### Problem statement
The expected output is the set of lines below beginning at the one that contains "At what coordinates should I click to accomplish: Click" and ending at the final line, reproduced exactly.

### Extracted material
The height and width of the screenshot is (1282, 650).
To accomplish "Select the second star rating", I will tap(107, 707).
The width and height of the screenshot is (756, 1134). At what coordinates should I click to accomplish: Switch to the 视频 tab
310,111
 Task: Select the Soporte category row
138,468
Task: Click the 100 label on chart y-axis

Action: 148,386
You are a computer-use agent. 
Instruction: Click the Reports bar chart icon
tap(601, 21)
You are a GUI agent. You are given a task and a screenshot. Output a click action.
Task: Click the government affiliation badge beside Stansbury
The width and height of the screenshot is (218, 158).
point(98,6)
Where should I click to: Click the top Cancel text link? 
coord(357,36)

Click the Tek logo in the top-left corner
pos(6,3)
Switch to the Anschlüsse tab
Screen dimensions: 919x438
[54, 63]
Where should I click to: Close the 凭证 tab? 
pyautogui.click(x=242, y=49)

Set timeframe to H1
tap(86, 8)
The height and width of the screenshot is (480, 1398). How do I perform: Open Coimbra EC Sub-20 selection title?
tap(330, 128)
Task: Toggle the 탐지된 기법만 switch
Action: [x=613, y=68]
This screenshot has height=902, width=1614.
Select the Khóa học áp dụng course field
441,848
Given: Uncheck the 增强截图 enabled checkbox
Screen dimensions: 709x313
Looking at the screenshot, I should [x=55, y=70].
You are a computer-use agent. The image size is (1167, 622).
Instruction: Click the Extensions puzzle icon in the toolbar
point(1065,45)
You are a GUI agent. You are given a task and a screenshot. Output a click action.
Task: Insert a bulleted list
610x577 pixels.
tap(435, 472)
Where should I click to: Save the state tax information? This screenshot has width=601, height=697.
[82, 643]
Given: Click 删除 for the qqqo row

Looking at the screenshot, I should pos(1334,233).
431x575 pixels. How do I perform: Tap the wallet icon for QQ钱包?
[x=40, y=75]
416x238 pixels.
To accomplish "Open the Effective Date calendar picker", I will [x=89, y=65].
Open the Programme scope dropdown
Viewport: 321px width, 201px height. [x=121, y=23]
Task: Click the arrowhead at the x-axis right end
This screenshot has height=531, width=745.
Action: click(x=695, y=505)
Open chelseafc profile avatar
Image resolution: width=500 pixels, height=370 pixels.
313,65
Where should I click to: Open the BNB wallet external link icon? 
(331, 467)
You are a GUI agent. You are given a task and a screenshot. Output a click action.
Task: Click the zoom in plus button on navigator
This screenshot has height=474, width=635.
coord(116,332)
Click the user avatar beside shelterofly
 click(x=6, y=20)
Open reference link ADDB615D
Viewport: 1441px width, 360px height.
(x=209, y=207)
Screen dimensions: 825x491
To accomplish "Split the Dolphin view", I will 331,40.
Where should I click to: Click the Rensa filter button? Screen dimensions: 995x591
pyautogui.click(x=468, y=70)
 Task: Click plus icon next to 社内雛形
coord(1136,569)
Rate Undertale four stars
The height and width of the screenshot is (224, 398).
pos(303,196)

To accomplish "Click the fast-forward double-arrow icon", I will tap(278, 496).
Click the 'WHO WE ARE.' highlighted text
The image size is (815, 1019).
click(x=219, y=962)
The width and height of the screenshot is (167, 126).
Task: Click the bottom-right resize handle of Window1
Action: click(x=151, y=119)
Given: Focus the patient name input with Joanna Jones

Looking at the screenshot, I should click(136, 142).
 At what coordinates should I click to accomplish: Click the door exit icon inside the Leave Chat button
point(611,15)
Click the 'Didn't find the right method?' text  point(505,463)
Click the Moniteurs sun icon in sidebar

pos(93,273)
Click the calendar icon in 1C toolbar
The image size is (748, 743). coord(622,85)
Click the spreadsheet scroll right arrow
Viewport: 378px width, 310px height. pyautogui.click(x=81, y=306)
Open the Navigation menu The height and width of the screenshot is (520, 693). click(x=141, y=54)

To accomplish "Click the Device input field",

### The completed task
 At what coordinates should I click to accomplish: Click the door exit icon inside the Leave Chat button
point(611,15)
Click the 'Didn't find the right method?' text  point(505,463)
Click the Moniteurs sun icon in sidebar

pos(93,273)
Click the calendar icon in 1C toolbar
The image size is (748, 743). coord(622,85)
Click the spreadsheet scroll right arrow
Viewport: 378px width, 310px height. pyautogui.click(x=81, y=306)
Open the Navigation menu The height and width of the screenshot is (520, 693). click(x=141, y=54)

To accomplish "Click the Device input field",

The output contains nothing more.